In seiner »Ästhetischen Theorie« greift Adorno nun den Gedanken der Aura wieder auf und übt Kritik an Benjamins Methodik. Mit der dichotomischen Gegenüberstellung des auratischen und des technisch reproduzierten Kunstwerks vernachlässige er um ihrer Drastik willen die Dialektik beider Typen. Für ihn macht der Originalcharakter des Kunstwerks nicht dessen Aura aus, sie ist für ihn nicht auf einmalige Materialität begründet, sondern auf ästhetische Einmaligkeit und damit das Qualitätskriterium großer Werke. Des weiteren nimmt er Bezug auf die Kampfansage Benjamins an die faschistische Kunstpolitik. Der Widerstand gegen die gesellschaftliche Herrschaft hätte nach seiner Auffassung nicht in der Anpassung der Kunst an - seien es auch fortschrittliche - gesellschaftliche Zwecke, sondern vielmehr in der Wahrung der ästhetischen Autonomie als einer Position der Humanität zu bestehen. Er bestreitet auch gerade den Verfall einer Aura.

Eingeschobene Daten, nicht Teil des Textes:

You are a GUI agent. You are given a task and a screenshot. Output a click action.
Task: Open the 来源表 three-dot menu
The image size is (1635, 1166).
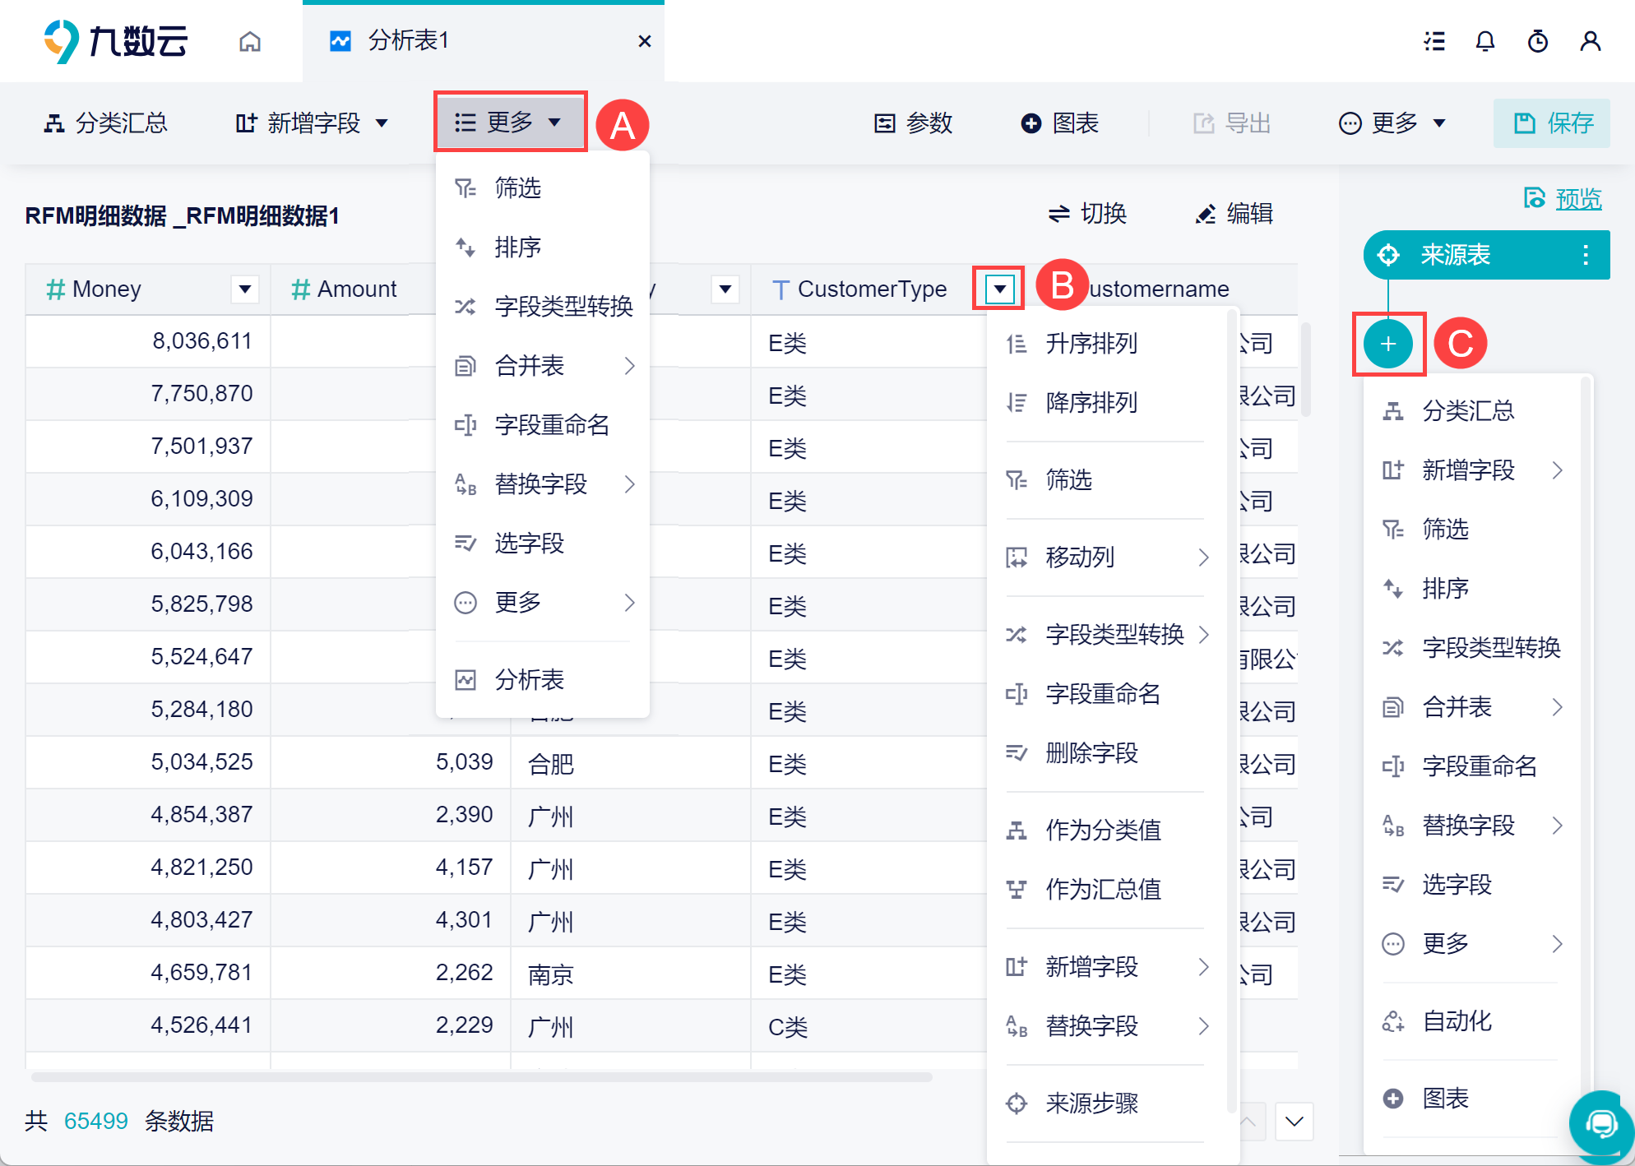[x=1586, y=255]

Was zunächst wie ein Verlust aussehen mag, erscheint aus der Distanz der Reflexion als integrales Moment einer dialektischen Widerspruchseinheit. Für Adorno ist die »Entkunstung der Kunst« nicht die Stufe ihrer Liquidation, sondern ein Faktor ihrer Dynamik. Den Verfall der Aura deutet er um als ihr Reflexionsmoment. Beklagt Benjamin den Verfall der Aura und damit den Verfall der Kunst, stellt der Verfall der Aura nicht deren Ende, sondern im Gegenteil das Wesen der auratischen Erscheinung dar. Denn für ihn hat das Verlöschen der Erscheinung selbst den Charakter einer Erscheinung des Verlöschens der Erscheinung, und diese macht in ihrer allemal zu beklagenden Vergänglichkeit den »Gehalt« der Kunst aus. Er gibt die große Kunst nicht verloren. Das, was er im Anschluß an Benjamin Aura nennt, wird ihm zum vorrangigen Merkmal der ästhetischen Autonomie. Aus dem Übergewicht der technischen Kultur, die von beiden in ihrer Ambivalenz erkannt wird, folgert Benjamin den Verlust der Subjektivität des Kunstwerks, Adorno dagegen spricht dem Kunstwerk stellvertretend für die menschlichen Verluste um so mehr, ja alle überhaupt noch mögliche Subjektivität zu. Adorno argumentiert gegen Benjamin weder transzendentalphilosophisch, noch anthropologisch, sondern »dialektisch«. Der Gedanke der Aufhebung, ein Moment, den er im Anschluß an Hegel zum Verständnis des Zusammenhangs von Kunst und Gesellschaft immer wieder geltend macht, ist maßgebend für ihn.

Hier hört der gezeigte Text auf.